▶ EXERCISE: State the count of lines in this material that hold the string "each" and add nothing.
------------------------------------------------------------------------
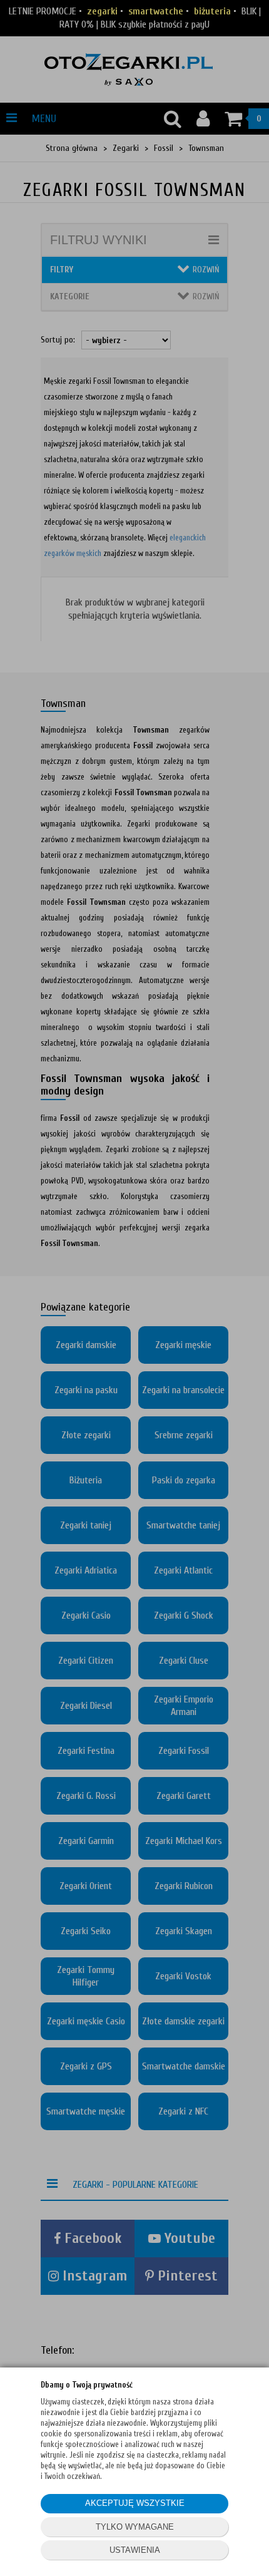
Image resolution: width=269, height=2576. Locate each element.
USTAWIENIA (134, 2550)
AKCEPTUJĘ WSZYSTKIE (135, 2503)
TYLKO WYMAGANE (135, 2527)
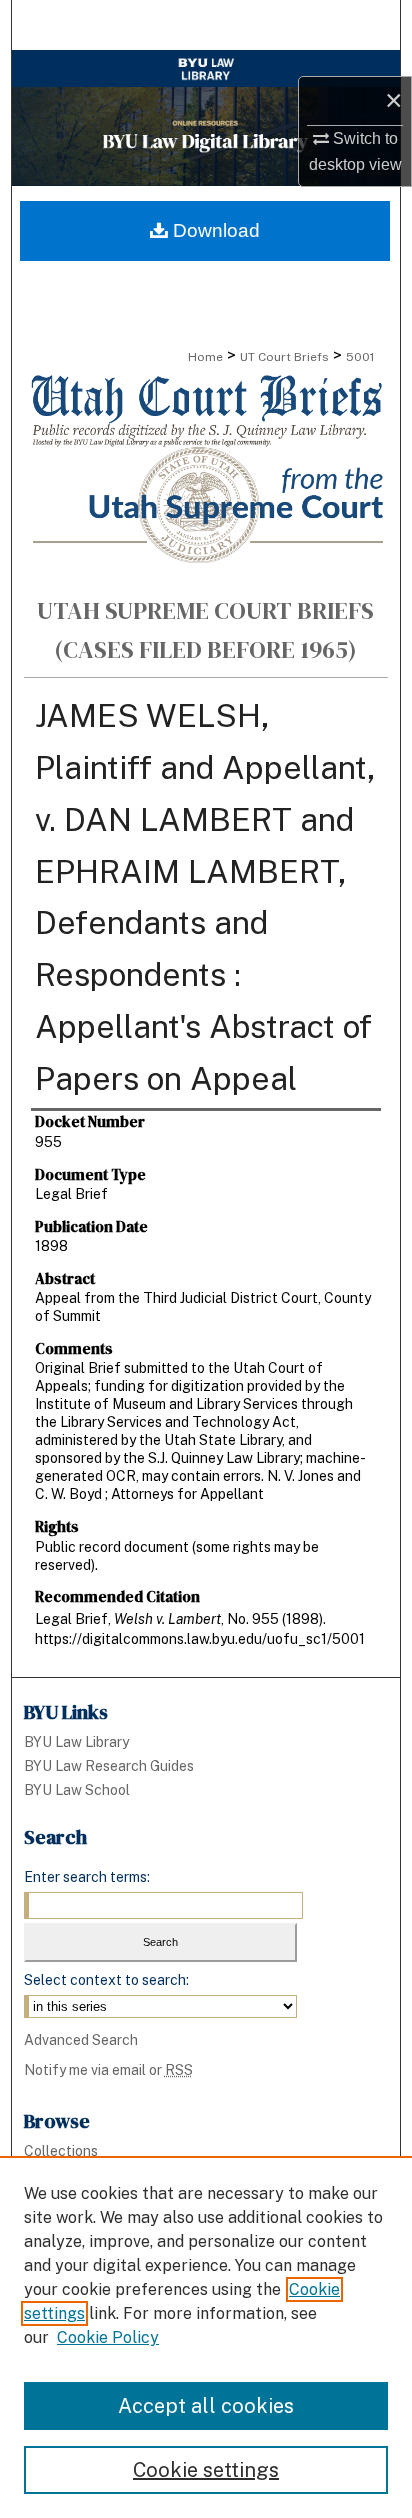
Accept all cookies (206, 2406)
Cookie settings (206, 2470)
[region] (206, 2337)
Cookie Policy (108, 2337)
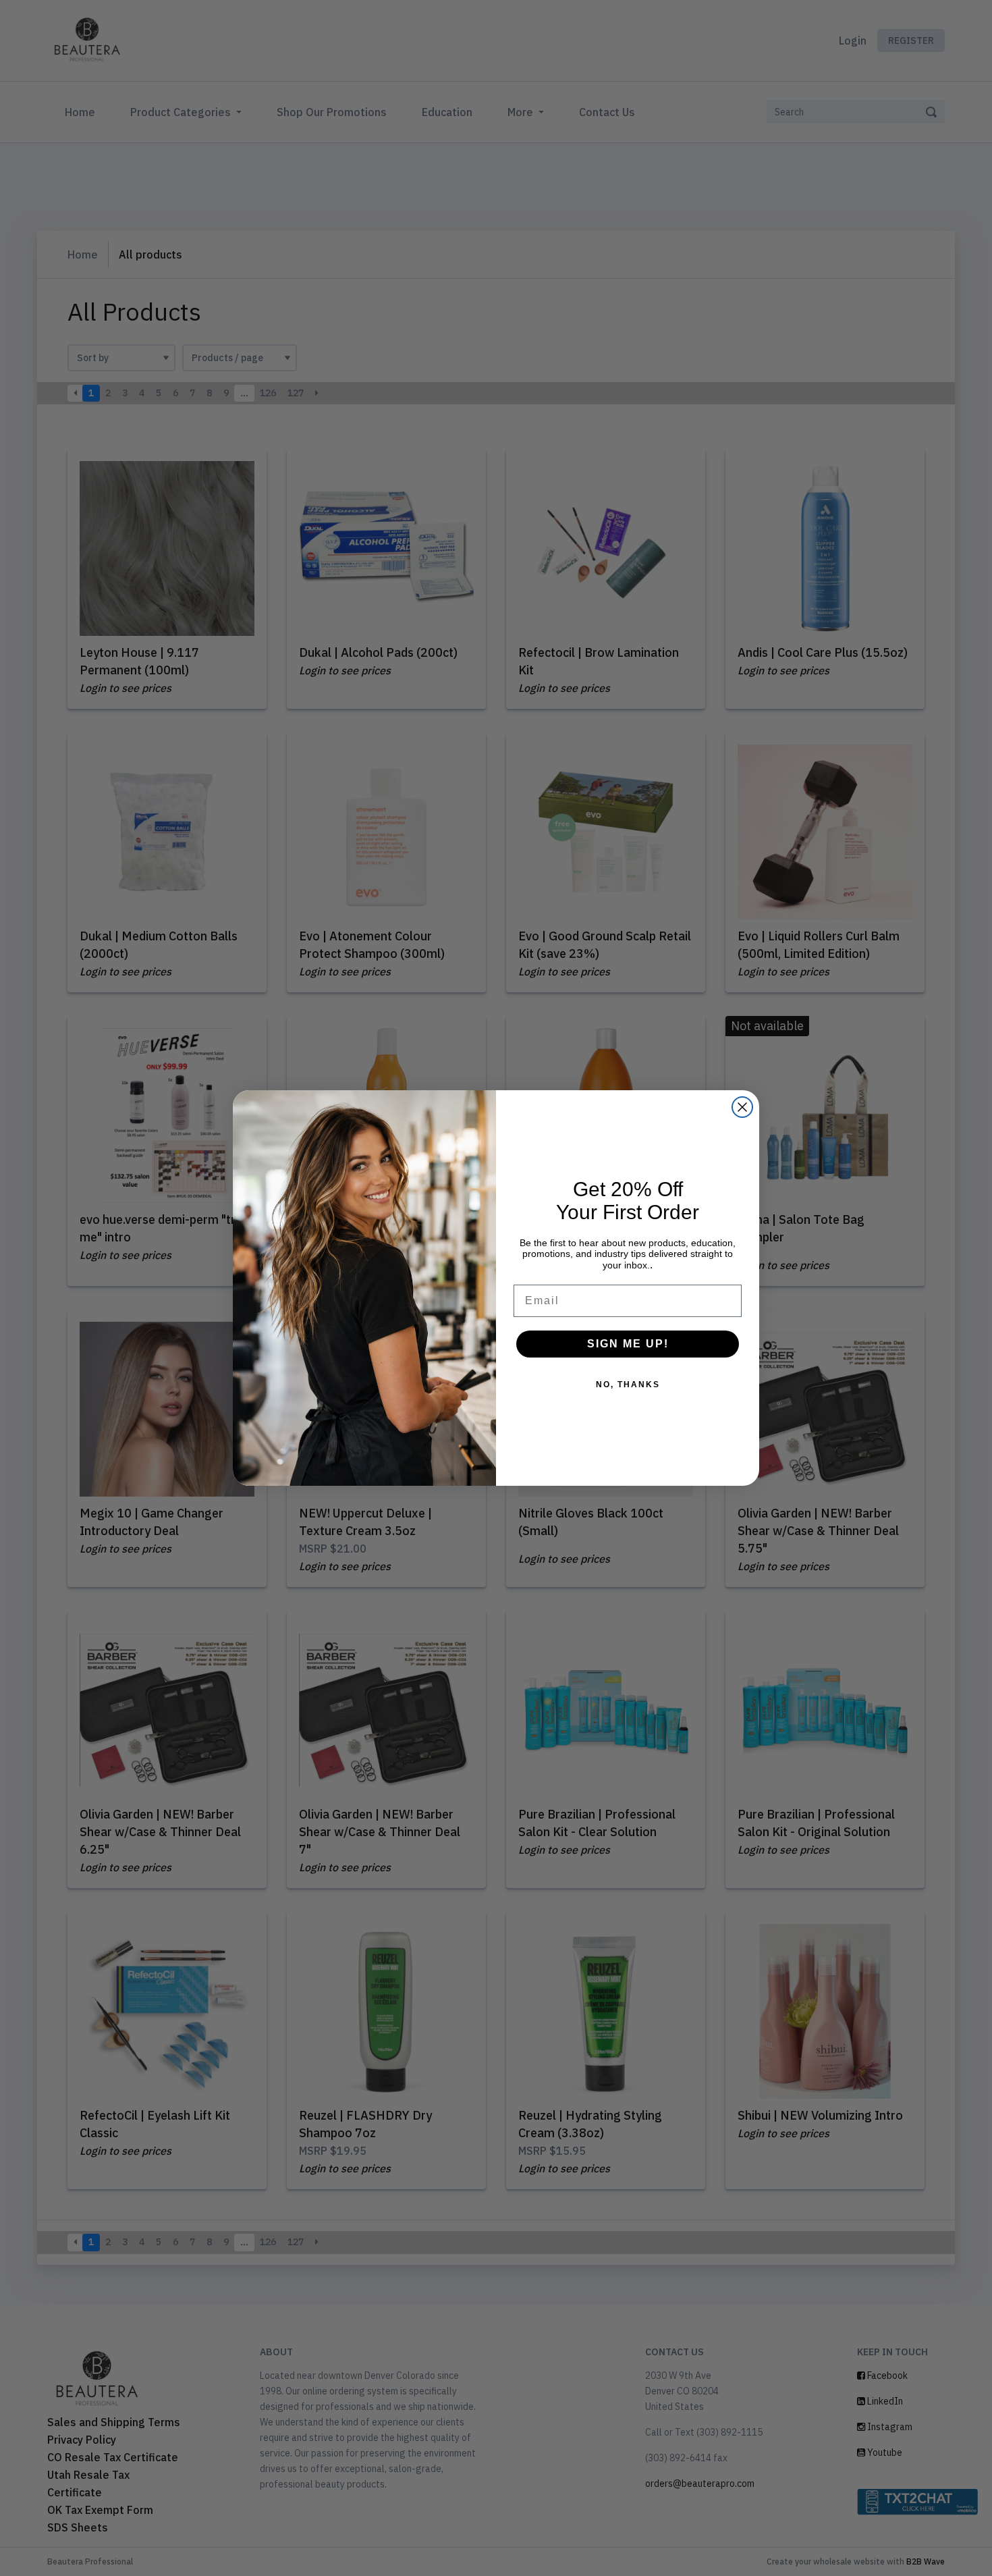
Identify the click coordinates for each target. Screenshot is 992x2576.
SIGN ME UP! (628, 1343)
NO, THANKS (628, 1384)
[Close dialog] (742, 1107)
------------------------------------------------------------------------
▶ TASK ANSWER: 2